== Given data ==
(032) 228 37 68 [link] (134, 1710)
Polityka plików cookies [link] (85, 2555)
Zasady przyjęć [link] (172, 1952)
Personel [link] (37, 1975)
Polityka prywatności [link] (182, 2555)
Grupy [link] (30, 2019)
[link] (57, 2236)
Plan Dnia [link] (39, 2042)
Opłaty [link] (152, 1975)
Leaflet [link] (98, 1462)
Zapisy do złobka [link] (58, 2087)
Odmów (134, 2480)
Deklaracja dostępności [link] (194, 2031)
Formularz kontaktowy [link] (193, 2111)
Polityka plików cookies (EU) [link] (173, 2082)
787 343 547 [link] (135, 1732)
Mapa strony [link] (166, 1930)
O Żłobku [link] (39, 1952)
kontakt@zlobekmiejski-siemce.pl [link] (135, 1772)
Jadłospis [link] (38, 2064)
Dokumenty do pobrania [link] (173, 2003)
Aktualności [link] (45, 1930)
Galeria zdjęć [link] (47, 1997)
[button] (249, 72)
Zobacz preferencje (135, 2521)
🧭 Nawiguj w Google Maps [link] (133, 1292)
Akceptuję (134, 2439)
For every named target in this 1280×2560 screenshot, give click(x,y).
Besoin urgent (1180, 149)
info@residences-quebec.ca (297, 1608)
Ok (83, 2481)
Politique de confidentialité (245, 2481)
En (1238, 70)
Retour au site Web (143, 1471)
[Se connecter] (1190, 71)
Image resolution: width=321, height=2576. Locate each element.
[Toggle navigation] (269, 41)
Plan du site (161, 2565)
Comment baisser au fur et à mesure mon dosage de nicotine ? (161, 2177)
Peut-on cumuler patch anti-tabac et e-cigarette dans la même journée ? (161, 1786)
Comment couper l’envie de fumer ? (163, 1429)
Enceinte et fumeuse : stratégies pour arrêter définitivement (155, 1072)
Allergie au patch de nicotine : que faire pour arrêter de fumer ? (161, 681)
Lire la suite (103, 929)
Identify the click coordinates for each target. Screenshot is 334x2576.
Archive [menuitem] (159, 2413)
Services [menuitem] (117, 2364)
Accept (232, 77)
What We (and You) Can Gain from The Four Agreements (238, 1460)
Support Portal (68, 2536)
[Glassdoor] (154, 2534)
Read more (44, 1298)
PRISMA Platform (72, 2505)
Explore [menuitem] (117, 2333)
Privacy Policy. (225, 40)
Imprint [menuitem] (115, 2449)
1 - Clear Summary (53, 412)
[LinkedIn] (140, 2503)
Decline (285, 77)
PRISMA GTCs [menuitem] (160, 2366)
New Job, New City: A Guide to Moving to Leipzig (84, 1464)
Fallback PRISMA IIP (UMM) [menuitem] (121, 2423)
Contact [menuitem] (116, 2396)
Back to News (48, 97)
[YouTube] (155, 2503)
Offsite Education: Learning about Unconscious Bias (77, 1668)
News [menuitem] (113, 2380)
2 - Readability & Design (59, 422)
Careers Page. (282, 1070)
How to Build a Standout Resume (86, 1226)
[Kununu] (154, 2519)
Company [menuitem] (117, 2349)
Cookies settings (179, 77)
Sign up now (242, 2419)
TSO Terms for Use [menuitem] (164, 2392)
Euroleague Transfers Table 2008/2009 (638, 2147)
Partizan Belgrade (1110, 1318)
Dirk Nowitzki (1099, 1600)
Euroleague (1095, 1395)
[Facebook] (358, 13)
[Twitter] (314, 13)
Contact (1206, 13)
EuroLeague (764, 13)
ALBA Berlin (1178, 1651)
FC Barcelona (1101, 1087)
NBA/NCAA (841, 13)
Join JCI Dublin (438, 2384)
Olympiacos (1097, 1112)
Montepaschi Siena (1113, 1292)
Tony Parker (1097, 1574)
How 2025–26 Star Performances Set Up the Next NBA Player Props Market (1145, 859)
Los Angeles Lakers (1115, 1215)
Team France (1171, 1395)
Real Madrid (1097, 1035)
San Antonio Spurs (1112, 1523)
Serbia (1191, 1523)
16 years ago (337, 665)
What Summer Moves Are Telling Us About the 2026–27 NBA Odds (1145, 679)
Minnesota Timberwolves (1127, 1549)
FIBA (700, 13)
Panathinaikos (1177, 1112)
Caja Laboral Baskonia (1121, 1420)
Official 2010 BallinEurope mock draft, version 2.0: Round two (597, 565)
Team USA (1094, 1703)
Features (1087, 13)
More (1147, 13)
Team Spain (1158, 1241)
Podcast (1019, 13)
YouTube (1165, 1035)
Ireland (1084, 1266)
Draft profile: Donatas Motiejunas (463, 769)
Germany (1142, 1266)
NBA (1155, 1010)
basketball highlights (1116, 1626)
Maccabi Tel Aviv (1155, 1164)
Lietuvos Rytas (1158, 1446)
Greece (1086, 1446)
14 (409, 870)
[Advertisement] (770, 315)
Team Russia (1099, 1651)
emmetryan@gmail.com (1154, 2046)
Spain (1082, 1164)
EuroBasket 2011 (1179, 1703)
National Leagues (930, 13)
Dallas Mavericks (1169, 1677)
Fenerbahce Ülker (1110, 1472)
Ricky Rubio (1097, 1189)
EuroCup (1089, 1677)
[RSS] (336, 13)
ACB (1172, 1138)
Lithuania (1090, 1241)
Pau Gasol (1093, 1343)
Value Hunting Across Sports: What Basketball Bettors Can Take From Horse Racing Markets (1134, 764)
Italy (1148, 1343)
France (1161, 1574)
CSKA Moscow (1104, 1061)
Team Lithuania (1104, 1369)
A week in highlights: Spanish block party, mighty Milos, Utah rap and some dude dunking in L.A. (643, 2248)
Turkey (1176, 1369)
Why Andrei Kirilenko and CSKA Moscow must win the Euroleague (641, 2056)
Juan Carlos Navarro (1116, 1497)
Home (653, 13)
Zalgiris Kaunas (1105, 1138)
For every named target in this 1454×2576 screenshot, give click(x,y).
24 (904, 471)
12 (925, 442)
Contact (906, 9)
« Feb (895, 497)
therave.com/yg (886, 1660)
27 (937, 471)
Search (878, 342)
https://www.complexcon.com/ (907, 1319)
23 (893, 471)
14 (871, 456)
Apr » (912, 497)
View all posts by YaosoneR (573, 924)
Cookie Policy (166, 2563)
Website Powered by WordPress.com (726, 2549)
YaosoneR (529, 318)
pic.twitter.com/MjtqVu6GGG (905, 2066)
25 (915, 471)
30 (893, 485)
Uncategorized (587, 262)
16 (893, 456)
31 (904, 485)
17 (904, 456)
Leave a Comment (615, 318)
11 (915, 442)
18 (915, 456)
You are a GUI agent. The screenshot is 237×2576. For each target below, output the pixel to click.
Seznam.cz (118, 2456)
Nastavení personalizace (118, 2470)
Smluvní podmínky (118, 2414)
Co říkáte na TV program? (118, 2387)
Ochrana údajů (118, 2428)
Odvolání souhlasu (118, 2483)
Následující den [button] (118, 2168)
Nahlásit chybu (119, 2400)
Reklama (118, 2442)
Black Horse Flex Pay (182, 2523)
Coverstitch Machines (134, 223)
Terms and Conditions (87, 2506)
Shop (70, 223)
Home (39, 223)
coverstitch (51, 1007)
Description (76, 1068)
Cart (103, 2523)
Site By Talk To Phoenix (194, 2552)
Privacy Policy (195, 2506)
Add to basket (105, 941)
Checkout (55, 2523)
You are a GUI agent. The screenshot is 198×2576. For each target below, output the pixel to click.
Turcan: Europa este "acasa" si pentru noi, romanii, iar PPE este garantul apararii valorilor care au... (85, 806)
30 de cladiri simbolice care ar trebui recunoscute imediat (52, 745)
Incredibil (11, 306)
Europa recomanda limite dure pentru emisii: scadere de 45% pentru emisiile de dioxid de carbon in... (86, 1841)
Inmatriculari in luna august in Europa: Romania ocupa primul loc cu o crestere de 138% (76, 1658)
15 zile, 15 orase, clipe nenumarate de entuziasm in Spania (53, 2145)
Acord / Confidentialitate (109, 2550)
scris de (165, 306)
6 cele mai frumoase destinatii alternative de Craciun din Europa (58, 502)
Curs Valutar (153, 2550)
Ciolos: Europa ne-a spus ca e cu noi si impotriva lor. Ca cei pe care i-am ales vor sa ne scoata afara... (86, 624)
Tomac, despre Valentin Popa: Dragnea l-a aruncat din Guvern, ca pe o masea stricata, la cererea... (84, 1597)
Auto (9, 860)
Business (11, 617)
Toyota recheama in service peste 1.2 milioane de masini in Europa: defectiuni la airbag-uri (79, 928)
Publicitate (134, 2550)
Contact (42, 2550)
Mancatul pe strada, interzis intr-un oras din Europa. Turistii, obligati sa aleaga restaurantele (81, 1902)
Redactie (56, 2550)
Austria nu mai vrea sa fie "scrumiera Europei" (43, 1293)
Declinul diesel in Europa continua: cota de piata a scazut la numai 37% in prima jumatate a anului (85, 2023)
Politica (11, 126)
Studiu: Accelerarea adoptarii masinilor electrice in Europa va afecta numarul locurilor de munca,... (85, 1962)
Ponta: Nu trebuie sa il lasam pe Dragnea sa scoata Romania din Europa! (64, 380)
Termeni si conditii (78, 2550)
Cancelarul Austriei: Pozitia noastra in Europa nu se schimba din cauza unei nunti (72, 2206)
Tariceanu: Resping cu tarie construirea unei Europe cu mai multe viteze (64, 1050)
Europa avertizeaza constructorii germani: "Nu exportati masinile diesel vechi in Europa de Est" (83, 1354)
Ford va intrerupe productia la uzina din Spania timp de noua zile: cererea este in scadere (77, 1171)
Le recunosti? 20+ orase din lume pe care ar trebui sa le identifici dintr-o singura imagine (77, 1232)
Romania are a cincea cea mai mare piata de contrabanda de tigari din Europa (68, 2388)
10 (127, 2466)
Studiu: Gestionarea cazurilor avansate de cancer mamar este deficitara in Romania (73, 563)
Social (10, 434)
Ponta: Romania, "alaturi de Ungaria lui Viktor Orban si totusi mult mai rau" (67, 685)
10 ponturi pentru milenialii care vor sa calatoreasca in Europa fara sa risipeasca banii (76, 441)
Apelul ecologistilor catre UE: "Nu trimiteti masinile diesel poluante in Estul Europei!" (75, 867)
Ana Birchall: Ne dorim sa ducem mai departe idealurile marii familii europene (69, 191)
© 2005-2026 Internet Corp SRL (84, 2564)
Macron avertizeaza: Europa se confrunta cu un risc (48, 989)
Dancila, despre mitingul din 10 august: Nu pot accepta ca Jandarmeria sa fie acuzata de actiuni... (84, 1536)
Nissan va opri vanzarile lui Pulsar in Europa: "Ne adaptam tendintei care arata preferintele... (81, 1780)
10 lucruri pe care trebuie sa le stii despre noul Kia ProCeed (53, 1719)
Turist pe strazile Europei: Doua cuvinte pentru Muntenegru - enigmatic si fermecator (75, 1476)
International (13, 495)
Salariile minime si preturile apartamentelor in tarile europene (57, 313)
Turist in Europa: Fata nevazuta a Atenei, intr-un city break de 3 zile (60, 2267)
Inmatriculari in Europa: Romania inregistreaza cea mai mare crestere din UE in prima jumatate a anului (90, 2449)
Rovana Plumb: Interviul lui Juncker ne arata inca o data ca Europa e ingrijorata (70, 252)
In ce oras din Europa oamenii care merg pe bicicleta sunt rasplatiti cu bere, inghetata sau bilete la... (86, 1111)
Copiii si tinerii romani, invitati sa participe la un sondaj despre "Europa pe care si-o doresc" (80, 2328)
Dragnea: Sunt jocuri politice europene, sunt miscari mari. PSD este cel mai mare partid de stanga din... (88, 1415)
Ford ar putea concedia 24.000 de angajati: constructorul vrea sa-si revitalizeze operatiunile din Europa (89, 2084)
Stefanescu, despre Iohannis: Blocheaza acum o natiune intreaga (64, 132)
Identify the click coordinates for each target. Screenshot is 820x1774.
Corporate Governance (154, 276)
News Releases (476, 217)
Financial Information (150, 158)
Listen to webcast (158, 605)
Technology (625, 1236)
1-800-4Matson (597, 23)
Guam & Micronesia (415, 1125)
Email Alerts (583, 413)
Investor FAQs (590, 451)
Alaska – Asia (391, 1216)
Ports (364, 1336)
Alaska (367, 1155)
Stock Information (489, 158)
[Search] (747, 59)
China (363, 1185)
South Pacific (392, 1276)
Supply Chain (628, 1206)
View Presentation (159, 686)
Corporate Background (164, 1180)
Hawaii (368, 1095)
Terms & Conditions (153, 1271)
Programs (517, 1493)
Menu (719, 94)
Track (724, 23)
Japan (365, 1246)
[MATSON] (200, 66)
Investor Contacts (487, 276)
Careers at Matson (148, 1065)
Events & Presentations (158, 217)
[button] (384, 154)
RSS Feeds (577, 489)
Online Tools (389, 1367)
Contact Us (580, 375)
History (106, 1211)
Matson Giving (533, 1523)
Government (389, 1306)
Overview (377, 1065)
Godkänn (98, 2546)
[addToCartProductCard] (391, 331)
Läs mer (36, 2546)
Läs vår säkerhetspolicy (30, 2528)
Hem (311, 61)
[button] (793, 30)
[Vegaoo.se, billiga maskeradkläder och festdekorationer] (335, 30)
===
→ Problem
Nothing beyond the line containing "Odmów (134, 2480)" is to be output; the lines above, from the first one onward to that line, are to be transcribed exactly.

→ Result
(032) 228 37 68 [link] (134, 1710)
Polityka plików cookies [link] (85, 2555)
Zasady przyjęć [link] (172, 1952)
Personel [link] (37, 1975)
Polityka prywatności [link] (182, 2555)
Grupy [link] (30, 2019)
[link] (57, 2236)
Plan Dnia [link] (39, 2042)
Opłaty [link] (152, 1975)
Leaflet [link] (98, 1462)
Zapisy do złobka [link] (58, 2087)
Odmów (134, 2480)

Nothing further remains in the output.